Pierino Gavazzi vince la Sanremo del 1980 davanti a Saronni
Pierino Gavazzi vince la Sanremo del 1980 davanti a Saronni
Pensando alla tua preparazione e a quelle attuali cosa ti colpisce?

Oggi i ragazzi sono tutti molto più magri di noi. Noi non avevamo un dietologo o un nutrizionista. Mangiavamo molta pasta, nessuno sapeva nulla d’intolleranze… oggi tutto è molto più scientifico. E nessun aspetto, anche oltre l’alimentazione, è lasciato al caso. Ogni 5-6 anni cambia tutto. Anche ai miei tempi, ne ho vissuti almeno due di cambiamenti. E più è grande è il motore e più hai bisogno di allenarti.

Perché?

Perché un corridore piccolo e magro non deve fare troppo, altrimenti entra subito in condizione e poi tende a sfinirsi. Uno più grande recupera di più, ha più forza e quindi deve fare di più.

Prima hai accennato agli strumenti. Tu hai usato sia il cardio che il potenziometro, però ti affidavi anche alle sensazioni?

L’Srm arrivò nel 2000 e fu una svolta. Ha fatto capire a tutti che con i rapporti più agili si sviluppavano più watt. Restai colpito quando feci le Sfr e avevo watt più bassi di quando andavo agile in salita a 90 rpm. Indurain lo ha capito prima degli altri, Armstrong ne è stato il più grande interprete. Avevo anche il cardio, ma questo era più altalenante. Ricordo che un giorno feci una salita nelle vicinanze di casa. Salivo a 400 watt con 175-178 battiti, un bel lavoro. Il giorno dopo feci la stessa salita, sempre a 400 watt ma avevo 155 pulsazioni. Se fossi andato dietro al cardio avrei sbagliato allenamento. Poi è chiaro che le sensazioni erano e sono importanti e che il corridore deve conoscersi e saperle interpretare.

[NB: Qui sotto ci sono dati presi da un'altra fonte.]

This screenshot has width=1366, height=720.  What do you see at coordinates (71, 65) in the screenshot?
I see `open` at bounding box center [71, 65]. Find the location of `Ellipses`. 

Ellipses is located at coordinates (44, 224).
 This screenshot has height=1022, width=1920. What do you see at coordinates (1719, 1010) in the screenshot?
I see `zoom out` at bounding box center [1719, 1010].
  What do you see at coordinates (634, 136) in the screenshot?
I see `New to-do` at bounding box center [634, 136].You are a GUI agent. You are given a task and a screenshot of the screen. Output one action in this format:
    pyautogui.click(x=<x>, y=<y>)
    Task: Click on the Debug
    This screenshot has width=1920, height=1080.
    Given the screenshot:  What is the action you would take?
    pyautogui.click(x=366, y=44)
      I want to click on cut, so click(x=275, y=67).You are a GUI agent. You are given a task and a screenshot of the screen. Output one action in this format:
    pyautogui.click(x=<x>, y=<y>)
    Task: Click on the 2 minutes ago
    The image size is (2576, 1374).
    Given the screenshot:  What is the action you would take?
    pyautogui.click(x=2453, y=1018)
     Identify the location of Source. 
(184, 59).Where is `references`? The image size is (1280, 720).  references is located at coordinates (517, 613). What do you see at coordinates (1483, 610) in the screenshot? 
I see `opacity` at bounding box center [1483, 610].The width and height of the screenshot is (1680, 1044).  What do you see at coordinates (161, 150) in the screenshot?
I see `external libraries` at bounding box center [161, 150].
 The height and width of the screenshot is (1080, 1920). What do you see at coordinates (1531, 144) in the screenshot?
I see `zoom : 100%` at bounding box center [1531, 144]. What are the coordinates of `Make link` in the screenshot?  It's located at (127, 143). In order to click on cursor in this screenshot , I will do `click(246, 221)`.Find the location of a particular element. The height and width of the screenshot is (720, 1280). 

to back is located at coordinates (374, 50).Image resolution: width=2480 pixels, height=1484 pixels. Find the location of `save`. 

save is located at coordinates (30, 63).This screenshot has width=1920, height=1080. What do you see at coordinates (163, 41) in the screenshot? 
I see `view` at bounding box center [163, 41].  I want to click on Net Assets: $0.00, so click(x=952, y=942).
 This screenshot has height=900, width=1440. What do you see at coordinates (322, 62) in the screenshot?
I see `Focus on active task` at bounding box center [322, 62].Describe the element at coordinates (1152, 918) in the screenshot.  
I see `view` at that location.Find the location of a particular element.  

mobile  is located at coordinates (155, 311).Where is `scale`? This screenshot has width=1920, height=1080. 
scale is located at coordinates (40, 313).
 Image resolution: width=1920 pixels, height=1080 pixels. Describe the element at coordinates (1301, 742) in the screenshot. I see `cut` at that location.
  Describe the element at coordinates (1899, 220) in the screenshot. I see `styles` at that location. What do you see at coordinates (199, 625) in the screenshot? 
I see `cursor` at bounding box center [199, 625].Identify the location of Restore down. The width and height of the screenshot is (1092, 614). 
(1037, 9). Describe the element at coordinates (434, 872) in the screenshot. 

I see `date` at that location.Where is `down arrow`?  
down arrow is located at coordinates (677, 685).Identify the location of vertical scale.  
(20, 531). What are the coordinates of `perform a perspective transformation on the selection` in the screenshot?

E con l’abbigliamento? Oggi ci sono capi tecnologici. Come ti vestivi?

I capi erano migliorati molto già ai miei tempi, soprattutto sul fronte del freddo. Ma per me la vera differenza oggi si è fatta con quelli estivi: quelli sì che sono leggeri, traspiranti, comodi. Come mi vestivo? A strati. Indossavo i gambali e i copriscarpa. E sopra non indossavo la termica perché il sudore mi si appiccicava addosso e sarebbe stato un problema per la discesa. Usavo una maglia intima pesante e sopra una più leggera, quindi manicotti e uno smanicato in Gore-Tex. In questo modo ero in grado di spogliarmi in salita in vista della discesa, per la quale avevo una mantellina a maniche lunghe.

Con quanti chilometri arrivavi alla prima corsa?

Non ricordo di preciso, ma se iniziavo il 10-11 febbraio credo 5.000-6.000 chilometri ce li avevo. A cambiare davvero le cose, a dare un impulso forte, fu Pierino Gavazzi. A fine carriera non vinceva più, faceva tanta fatica. Aveva la Sanremo in mente e così un anno decise di non fermarsi dopo il finale di stagione. Nelle prime gare dell’anno andò fortissimo. Questo per me ha inciso moltissimo.